Recorded data:
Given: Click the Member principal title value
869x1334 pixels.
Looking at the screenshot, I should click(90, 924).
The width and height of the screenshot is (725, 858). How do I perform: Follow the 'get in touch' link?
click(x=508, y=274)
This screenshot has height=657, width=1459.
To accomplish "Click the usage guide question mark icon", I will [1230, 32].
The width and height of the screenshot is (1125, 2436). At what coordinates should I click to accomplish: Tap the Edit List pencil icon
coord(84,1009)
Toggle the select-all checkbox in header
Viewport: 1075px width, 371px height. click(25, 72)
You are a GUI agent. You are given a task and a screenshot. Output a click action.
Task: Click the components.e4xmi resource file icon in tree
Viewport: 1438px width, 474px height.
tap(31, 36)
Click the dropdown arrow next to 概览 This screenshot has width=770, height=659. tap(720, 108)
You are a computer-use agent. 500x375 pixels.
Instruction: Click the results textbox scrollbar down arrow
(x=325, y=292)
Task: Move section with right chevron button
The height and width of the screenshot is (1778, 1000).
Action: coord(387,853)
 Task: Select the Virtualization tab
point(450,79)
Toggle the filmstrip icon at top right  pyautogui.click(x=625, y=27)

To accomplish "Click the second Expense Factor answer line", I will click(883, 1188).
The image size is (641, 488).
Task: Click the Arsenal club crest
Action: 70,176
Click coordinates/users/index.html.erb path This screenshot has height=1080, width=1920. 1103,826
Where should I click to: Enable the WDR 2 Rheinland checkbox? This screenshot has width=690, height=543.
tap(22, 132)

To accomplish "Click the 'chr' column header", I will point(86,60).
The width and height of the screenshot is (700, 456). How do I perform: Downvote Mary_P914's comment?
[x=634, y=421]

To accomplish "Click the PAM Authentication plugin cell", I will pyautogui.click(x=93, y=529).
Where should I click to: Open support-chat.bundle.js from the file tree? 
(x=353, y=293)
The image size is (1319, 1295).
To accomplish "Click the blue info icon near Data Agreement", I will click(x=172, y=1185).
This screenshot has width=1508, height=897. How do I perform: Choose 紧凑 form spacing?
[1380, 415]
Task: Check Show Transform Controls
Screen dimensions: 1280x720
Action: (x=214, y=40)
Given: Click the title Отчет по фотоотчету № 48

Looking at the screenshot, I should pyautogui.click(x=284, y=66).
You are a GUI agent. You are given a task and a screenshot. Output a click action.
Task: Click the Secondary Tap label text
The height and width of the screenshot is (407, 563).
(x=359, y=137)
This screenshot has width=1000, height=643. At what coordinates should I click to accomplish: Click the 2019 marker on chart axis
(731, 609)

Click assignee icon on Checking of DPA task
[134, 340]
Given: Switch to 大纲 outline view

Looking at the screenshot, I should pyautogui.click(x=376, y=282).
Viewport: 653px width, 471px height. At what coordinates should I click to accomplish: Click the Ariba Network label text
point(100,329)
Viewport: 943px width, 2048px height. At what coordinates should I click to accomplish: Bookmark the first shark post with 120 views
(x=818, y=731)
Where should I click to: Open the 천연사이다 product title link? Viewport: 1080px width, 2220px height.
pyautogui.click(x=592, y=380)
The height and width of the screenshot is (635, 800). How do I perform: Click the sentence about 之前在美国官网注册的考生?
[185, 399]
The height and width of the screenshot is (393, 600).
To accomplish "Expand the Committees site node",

What is needed: Lines with the word "right": copy each one from the data above.

Your solution:
Task: Move section with right chevron button
Toggle the filmstrip icon at top right  pyautogui.click(x=625, y=27)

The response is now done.